Per 56 g (about two slices):
Calories: 61
Protein: 8 g
Fat: 3 g (Saturated: 1 g)
Sodium: 479 mg
Carbohydrates: 1 g
No Canadian deli meat list would be complete without Montreal-style smoked meat, used to make the classic sandwich on whole grain rye with mustard or paired with sauerkraut and Swiss cheese in a Reuben. M&M Food Market Montreal Smoked Meat gets high praise from customers for its tenderness and authentic flavour. Although it's not overly salty and less processed than salami and many cured meats, it's still moderately high in fat and sodium. It has a decent amount of protein from lean brisket, but its preparation means it's best positioned midway in the list as an occasional protein swap for sandwiches or charcuterie.
Per 56 g:
Calories: 78
Protein: 10 g
Fat: 4 g (Saturated: 2 g)
Sodium: 493 mg
Carbohydrates: 0.6 g (Sugars: 0.6 g)
Traditional kolbassa can be pretty fatty, but this European-style lean ham version from Piller's is higher in protein with moderate fat. The sodium content is respectable for a ham product, but it nearly hits 20 per cent of the daily limit with just 493 g in a 56 g serving (the package serving suggestion is 100 g with 880 mg sodium). The ingredient list is traditional, though it includes nitrates. Try pairing a small portion with extra veggies to balance sodium intake.
Per 56 g (about three to four slices):
Calories: 134
Protein: 16 g
Fat: 8 g (Saturated: 3 g)
Sodium: 986 mg
Carbohydrates: 1 g (Sugars: 0 g)
San Daniele is a brand owned by Ontario-based company Sofina Foods, which makes a range of authentic Italian charcuterie meats. This juniper-scented smoked prosciutto is rich in flavour, blending Italian salt-curing with Central European smoking.

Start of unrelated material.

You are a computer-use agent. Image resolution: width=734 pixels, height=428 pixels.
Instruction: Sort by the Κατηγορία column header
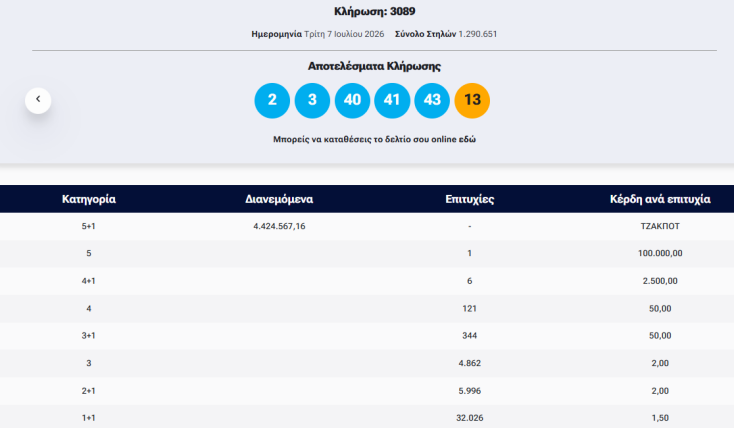[x=88, y=199]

It's high in sodium, though — nearly 1,000 mg per 56 g serving — and moderately fatty. A little goes a long way, making it better suited to charcuterie boards in small portions (the package suggests 30 g) with fresh fruit, greens or whole grains to balance the saltiness.
Per 56 g (about 10 to 11 slices):
Calories: 224
Protein: 15 g
Fat: 17 g (Saturated: 6.5 g)
Sodium: 653 mg
Carbohydrates 1.9 g (Sugars: 0 g)
For a deli salami, this German-style option from Schneider's edges out other brands with its higher protein and slightly less sodium content than other brands. Still, it's high in fat and saturated fat, which places it near the bottom of the health rankings. Enjoy this one occasionally or pair it in small amounts (the suggested serving size is 30 g) with high-fiber, low-sodium ingredients like whole grain crackers or crisp vegetables.